▶ **To do**
Without any pictures, retype exactly the lines from the one with "This screenshot has" through the final line of the records.

▶ **Input records**

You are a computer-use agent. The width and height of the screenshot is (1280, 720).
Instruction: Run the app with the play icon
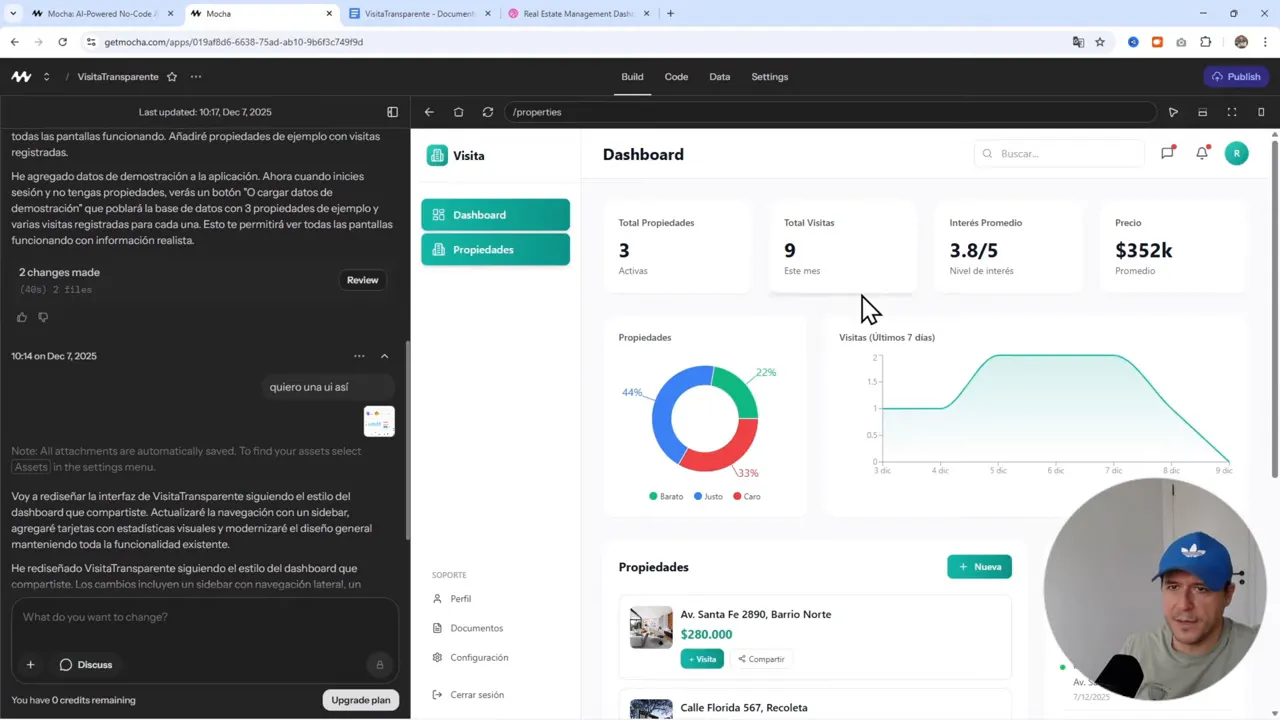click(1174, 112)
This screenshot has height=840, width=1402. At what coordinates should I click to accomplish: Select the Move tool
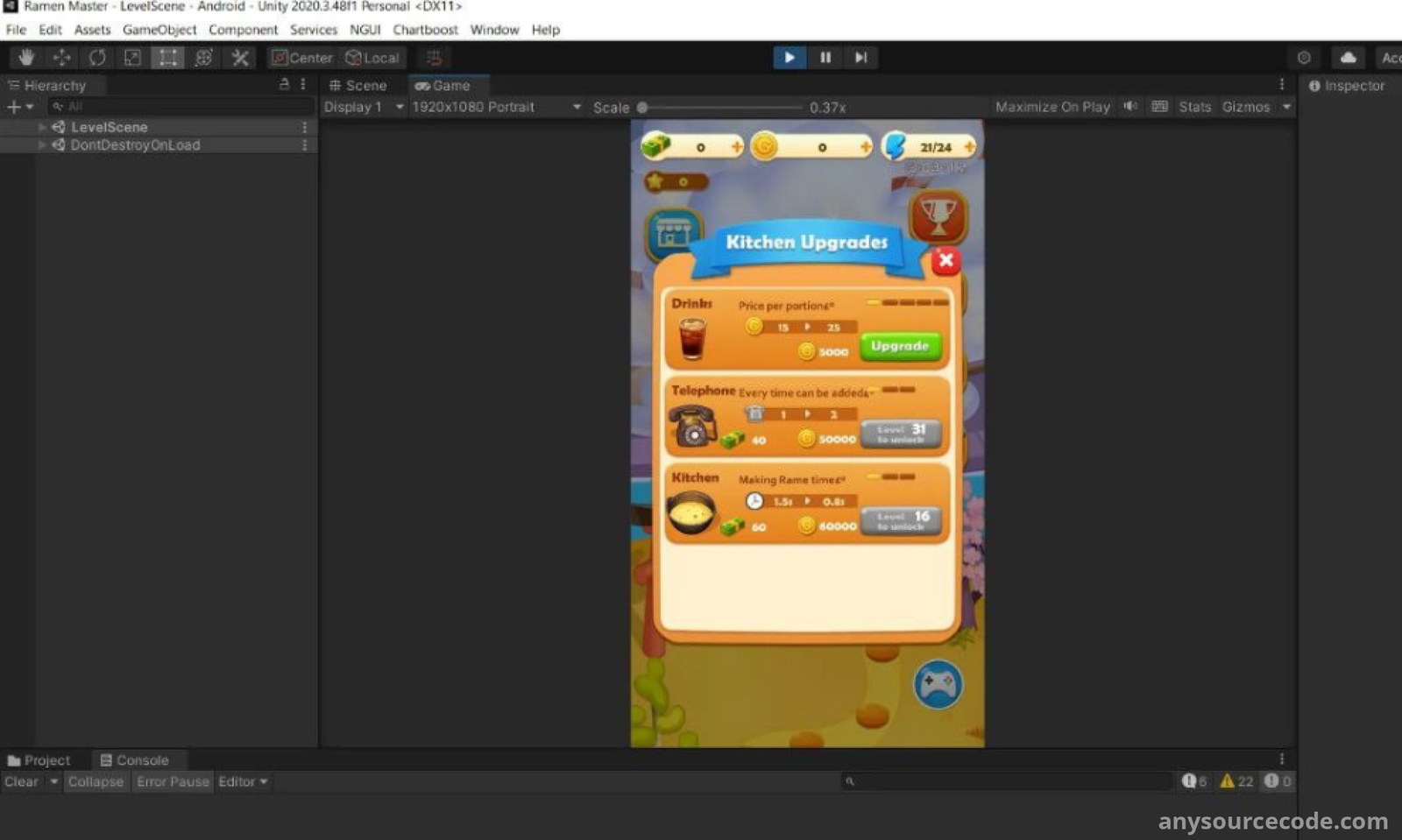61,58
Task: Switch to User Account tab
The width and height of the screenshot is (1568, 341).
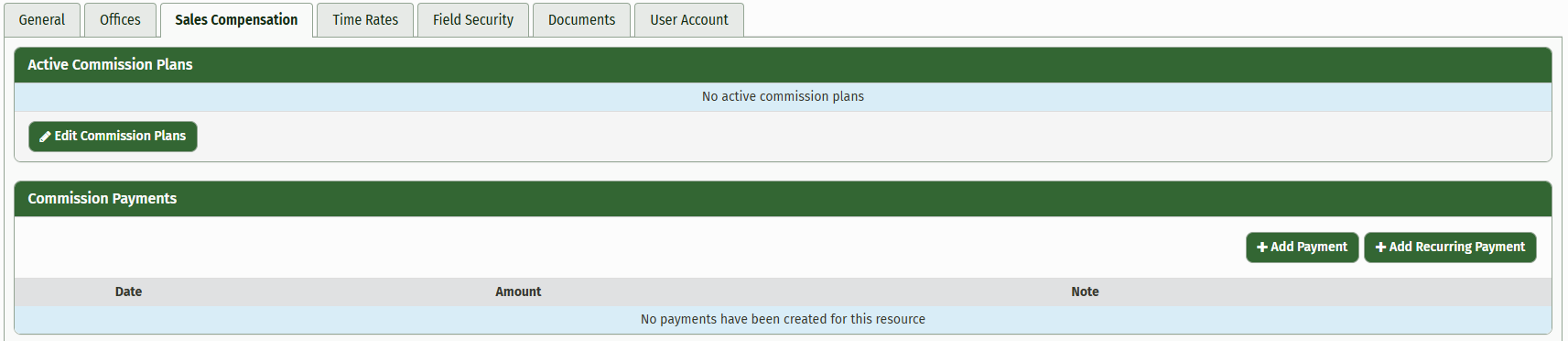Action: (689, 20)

▶ **Response to the task**
This screenshot has height=840, width=1402. At what coordinates should I click to accomplish: Select the Move tool
61,58
Task: Switch to User Account tab
The width and height of the screenshot is (1568, 341).
Action: (689, 20)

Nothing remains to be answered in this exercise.